• What you should do:
Reproduce each of the entries below word for word, omitting the pictures from your reply.

*** Block opens ***

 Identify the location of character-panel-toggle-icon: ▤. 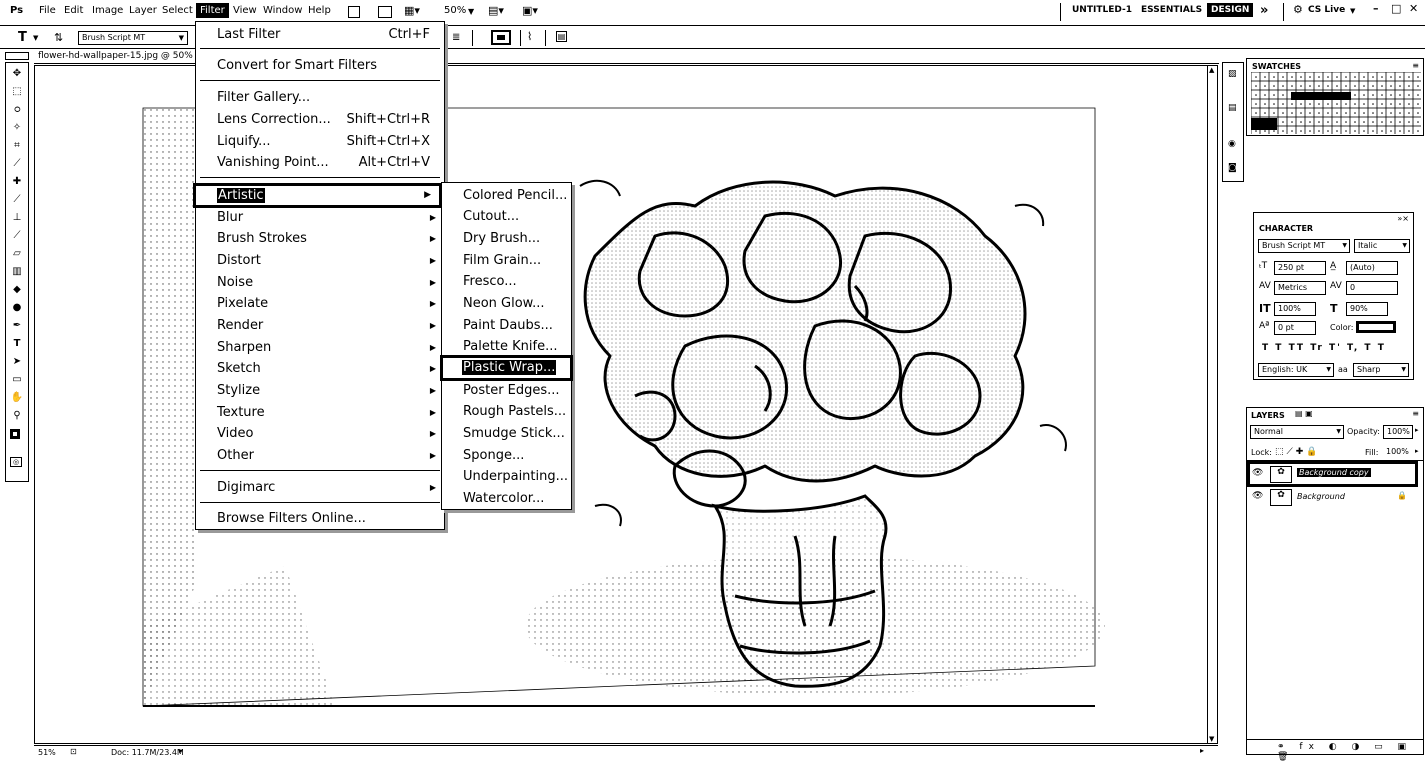
(562, 36).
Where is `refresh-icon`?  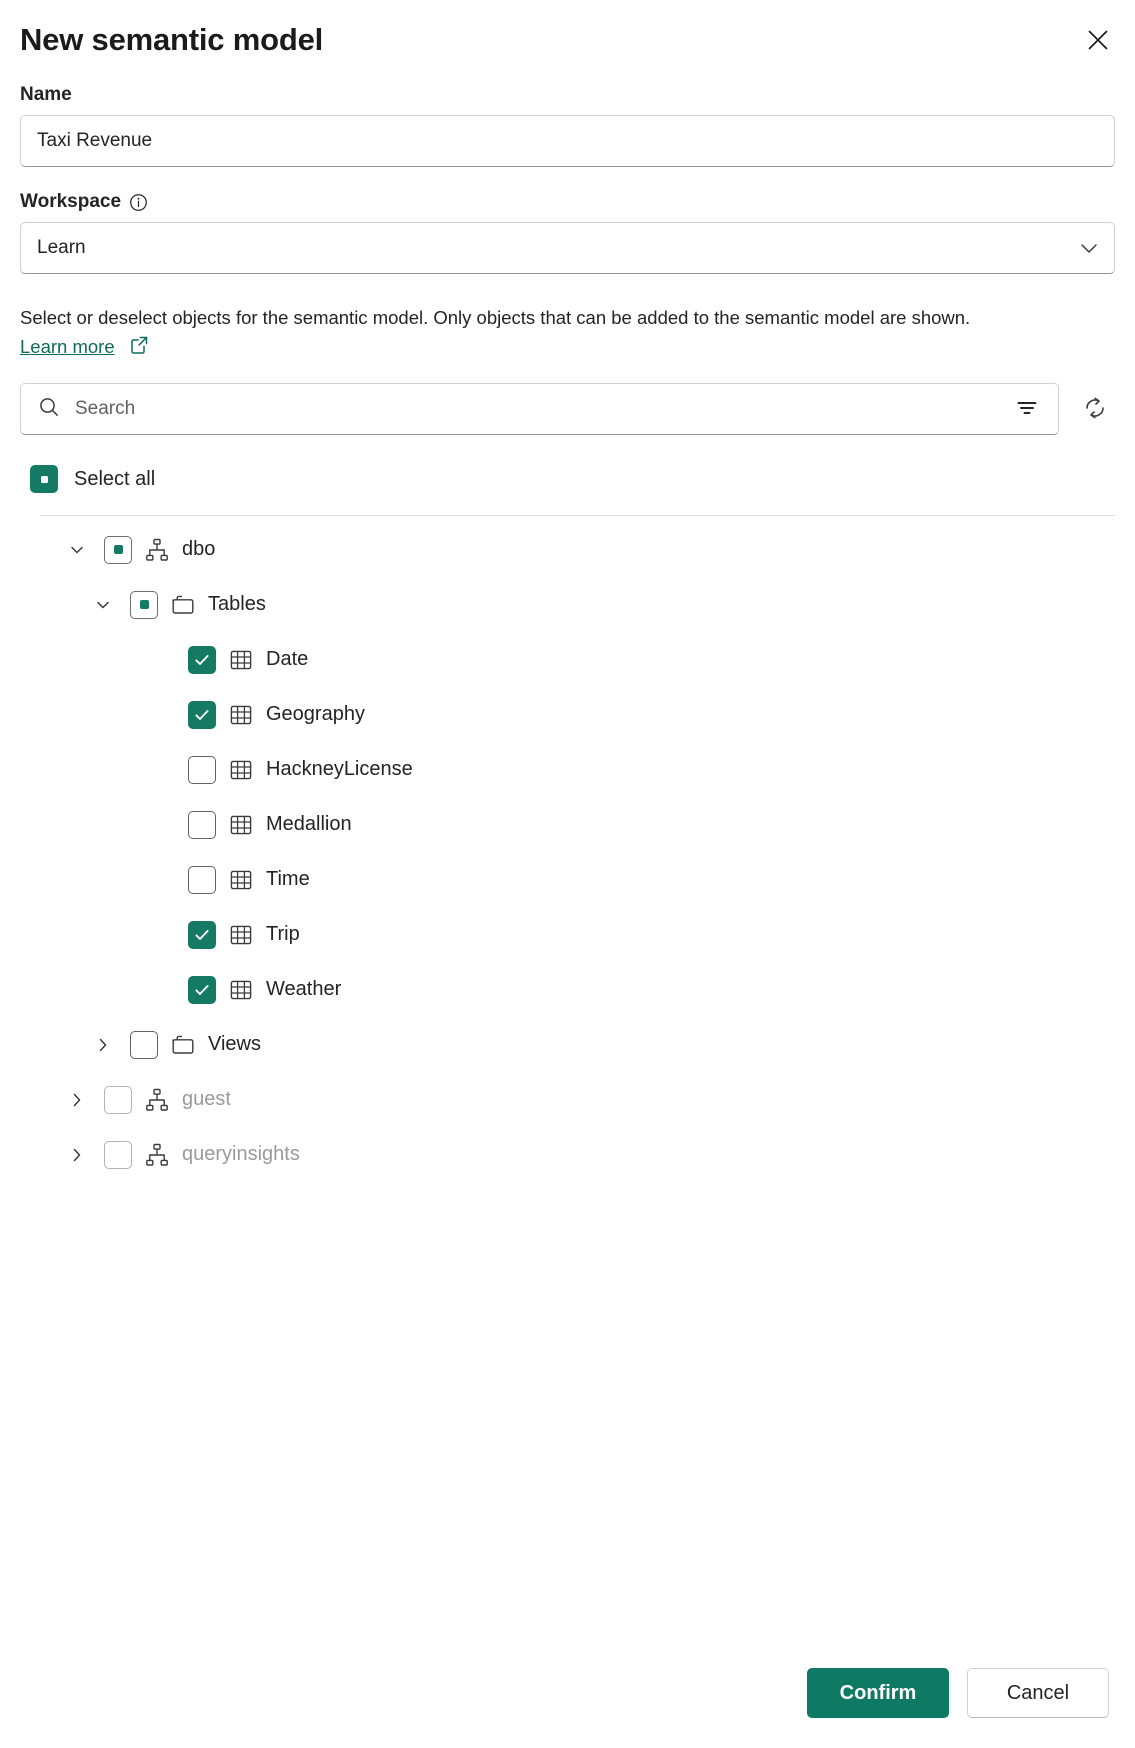
refresh-icon is located at coordinates (1095, 410).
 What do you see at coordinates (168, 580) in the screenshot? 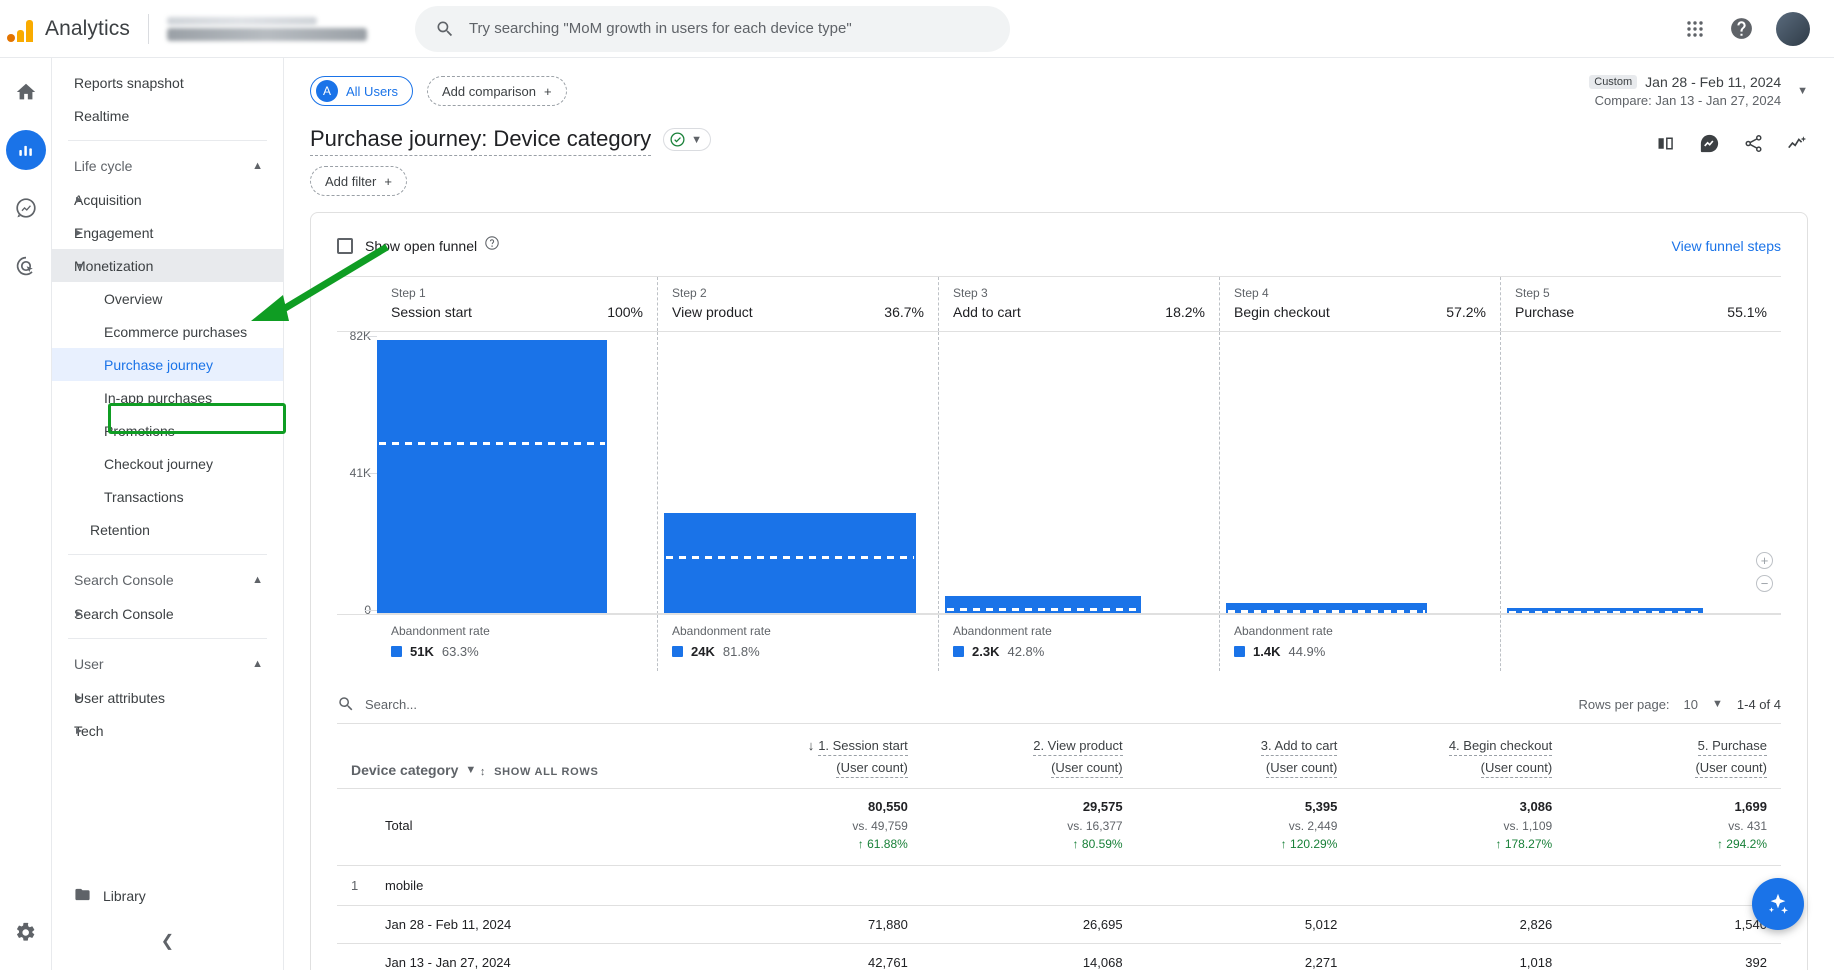
I see `sidebar-group-search-console: Search Console ▲` at bounding box center [168, 580].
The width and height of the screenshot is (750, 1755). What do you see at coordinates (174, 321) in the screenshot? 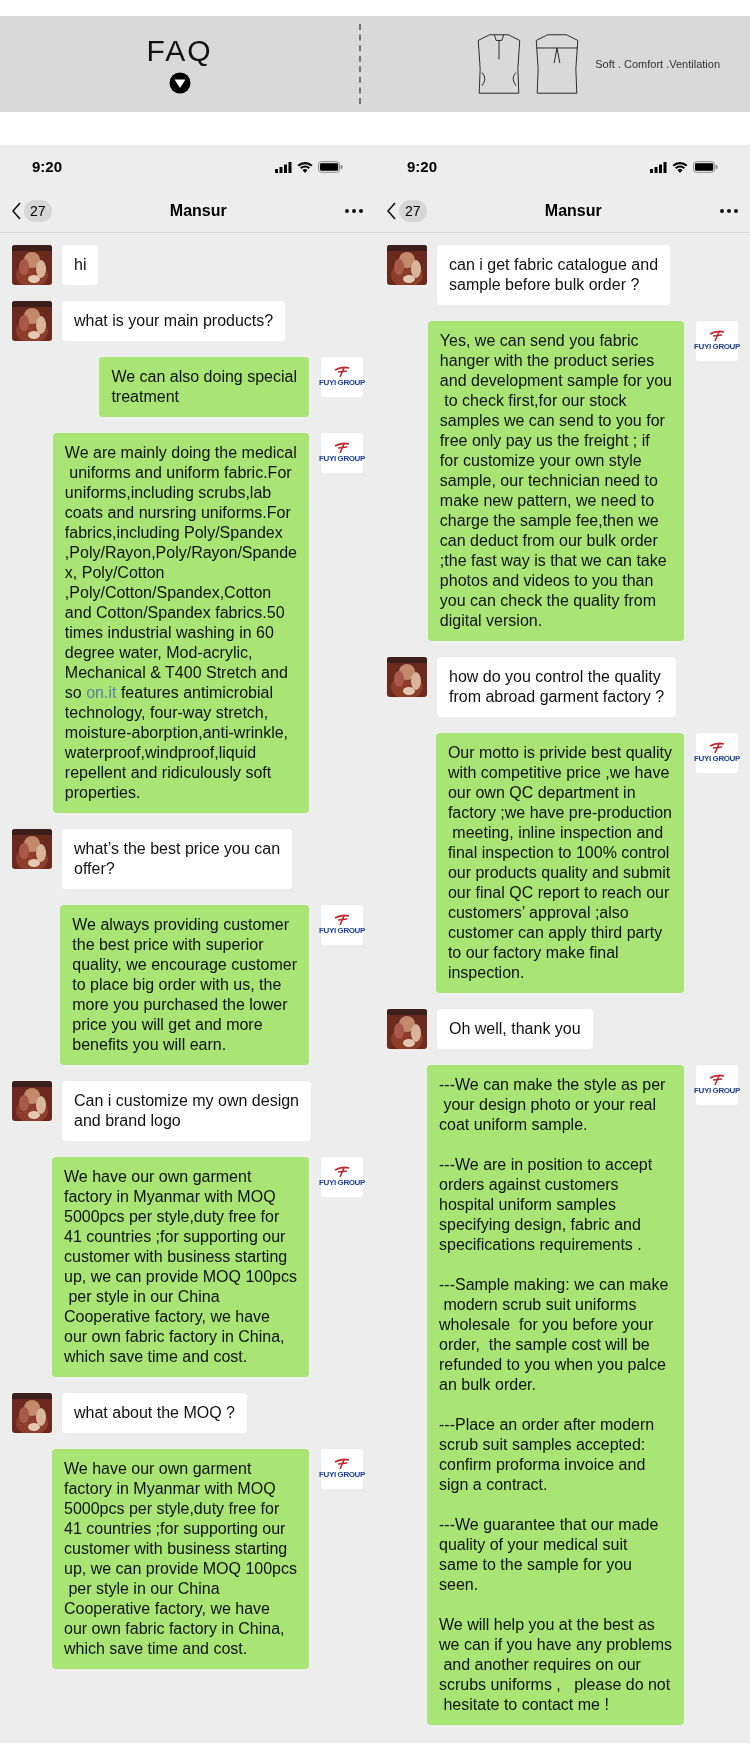
I see `message-bubble: what is your main products?` at bounding box center [174, 321].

*** Block closes ***

• Response:
 Identify the location of character-panel-toggle-icon: ▤. 
(562, 36).
Where is `refresh-icon`?  
refresh-icon is located at coordinates (1095, 410).
 What do you see at coordinates (168, 580) in the screenshot? 
I see `sidebar-group-search-console: Search Console ▲` at bounding box center [168, 580].
The width and height of the screenshot is (750, 1755). What do you see at coordinates (174, 321) in the screenshot? 
I see `message-bubble: what is your main products?` at bounding box center [174, 321].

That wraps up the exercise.